== PROBLEM DETAILS ==
Which of the rows below contain the string "coordinates", with case counting? Filter them out and copy each matching row in full.

(Saved entries)
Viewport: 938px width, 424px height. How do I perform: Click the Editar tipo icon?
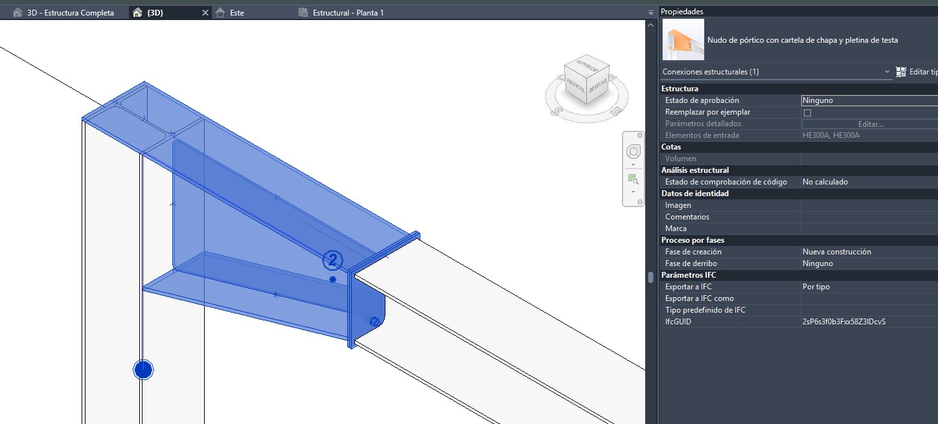click(900, 72)
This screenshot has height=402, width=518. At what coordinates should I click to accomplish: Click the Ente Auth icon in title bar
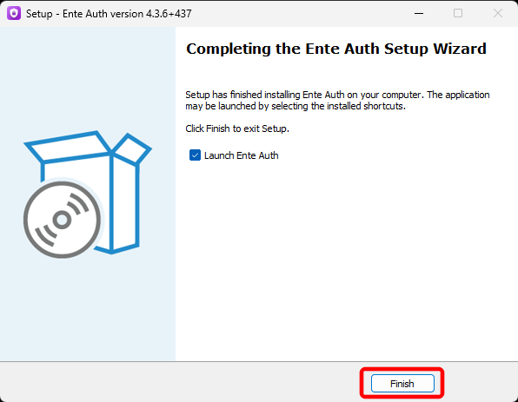[x=14, y=14]
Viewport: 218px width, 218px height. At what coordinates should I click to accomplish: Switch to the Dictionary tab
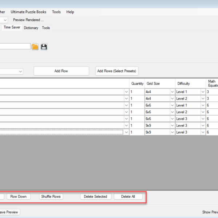(x=31, y=28)

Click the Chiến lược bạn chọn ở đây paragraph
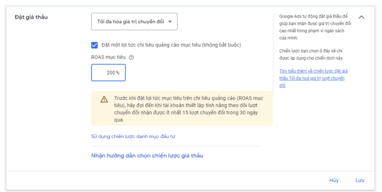click(x=311, y=54)
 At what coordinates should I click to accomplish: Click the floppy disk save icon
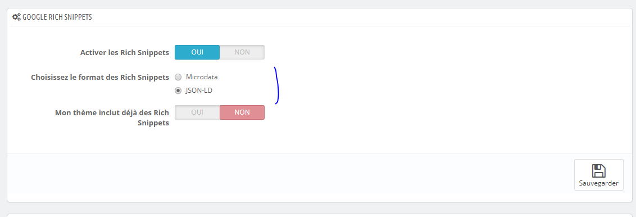[599, 171]
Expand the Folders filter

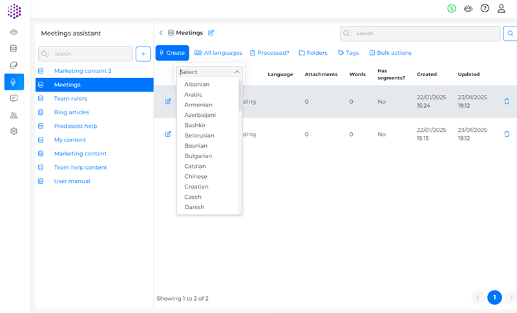click(x=313, y=53)
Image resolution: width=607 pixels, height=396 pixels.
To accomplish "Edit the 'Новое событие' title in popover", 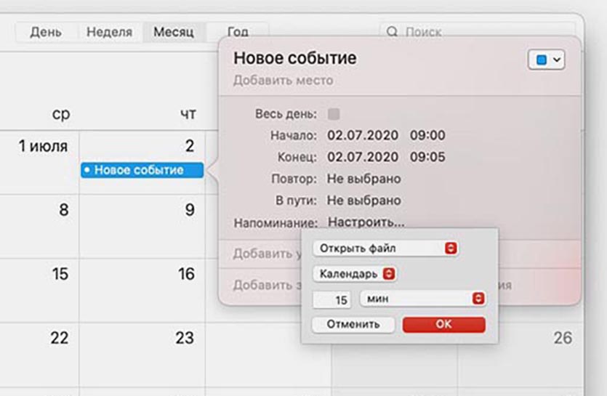I will (x=294, y=58).
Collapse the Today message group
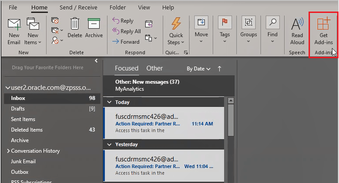Screen dimensions: 339x183 pyautogui.click(x=109, y=102)
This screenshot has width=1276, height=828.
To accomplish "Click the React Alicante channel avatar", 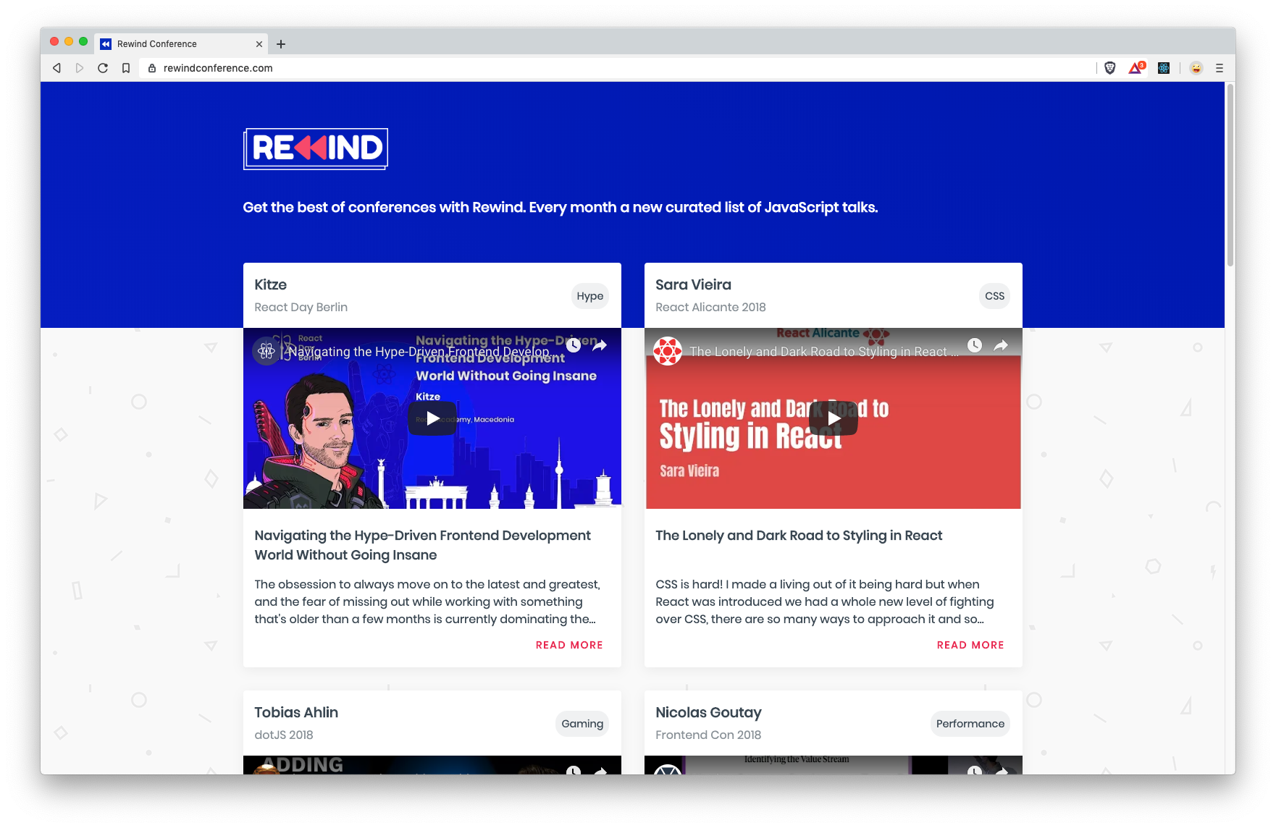I will [x=667, y=352].
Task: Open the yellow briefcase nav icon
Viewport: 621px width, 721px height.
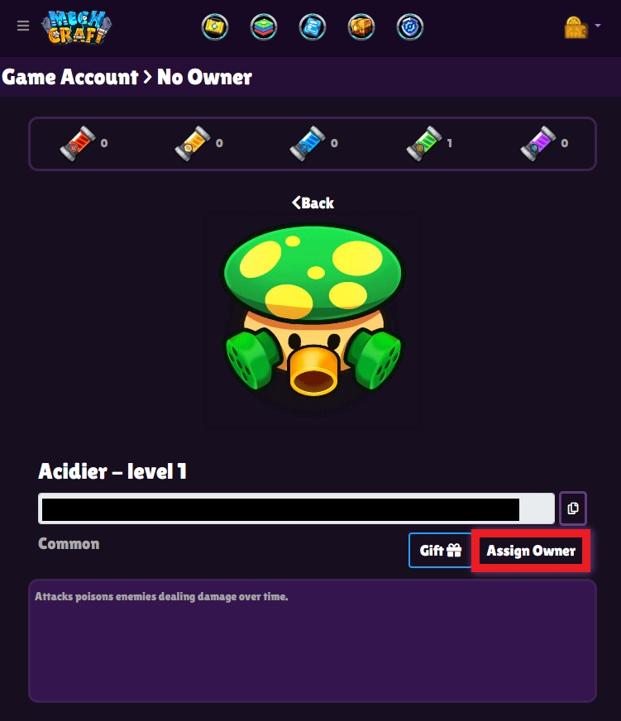Action: pyautogui.click(x=215, y=27)
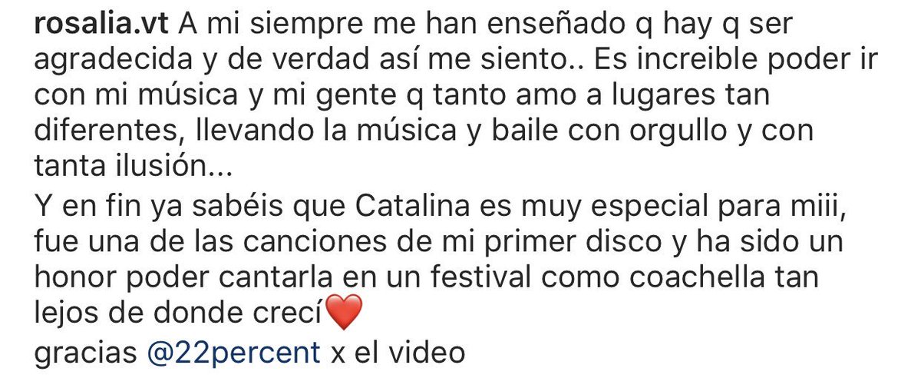Click the word "lejos" in the last paragraph
The height and width of the screenshot is (388, 921).
coord(60,314)

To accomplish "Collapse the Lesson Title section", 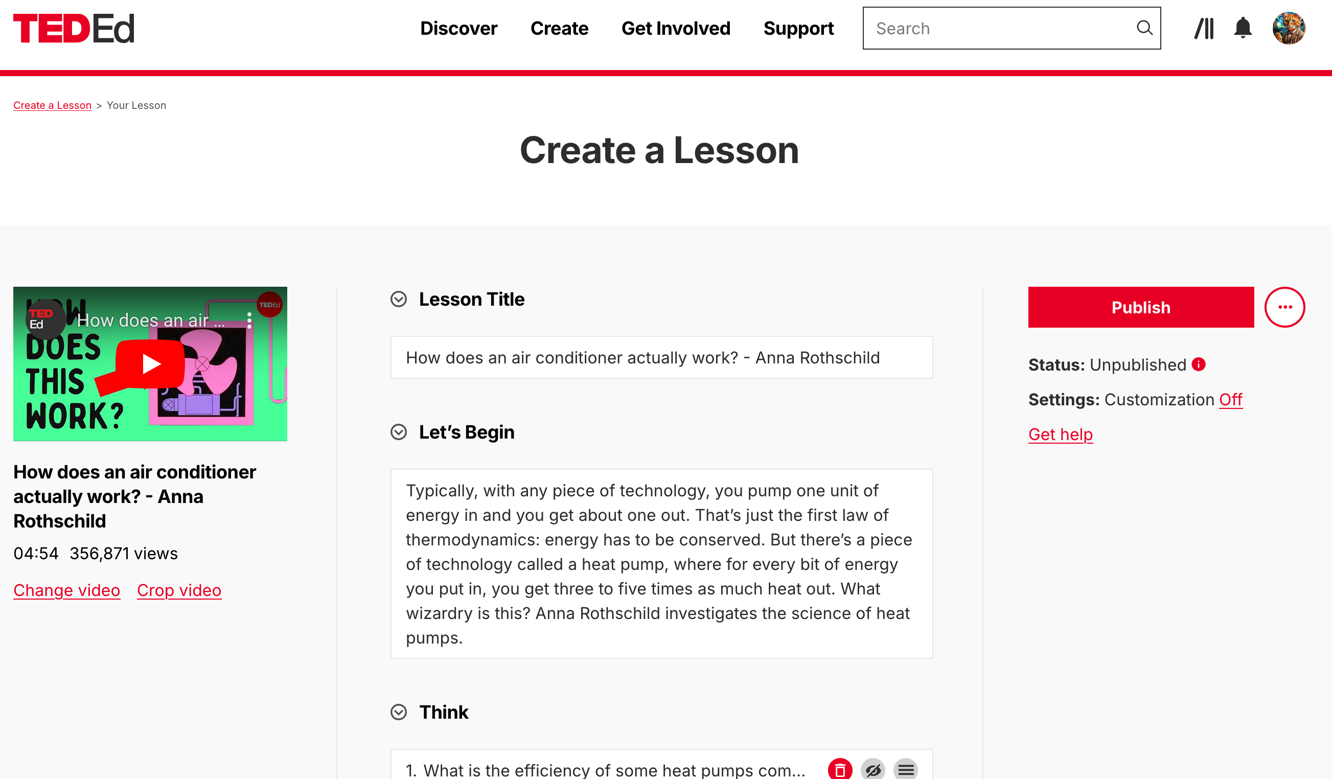I will pos(399,299).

== THE REPLY ==
This screenshot has height=402, width=518. At what coordinates should I click to accomplish: Click the Ente Auth icon in title bar
Viewport: 218px width, 218px height. At what coordinates should I click to accomplish: Switch to the Dictionary tab
 At what coordinates should I click to accomplish: Click the floppy disk save icon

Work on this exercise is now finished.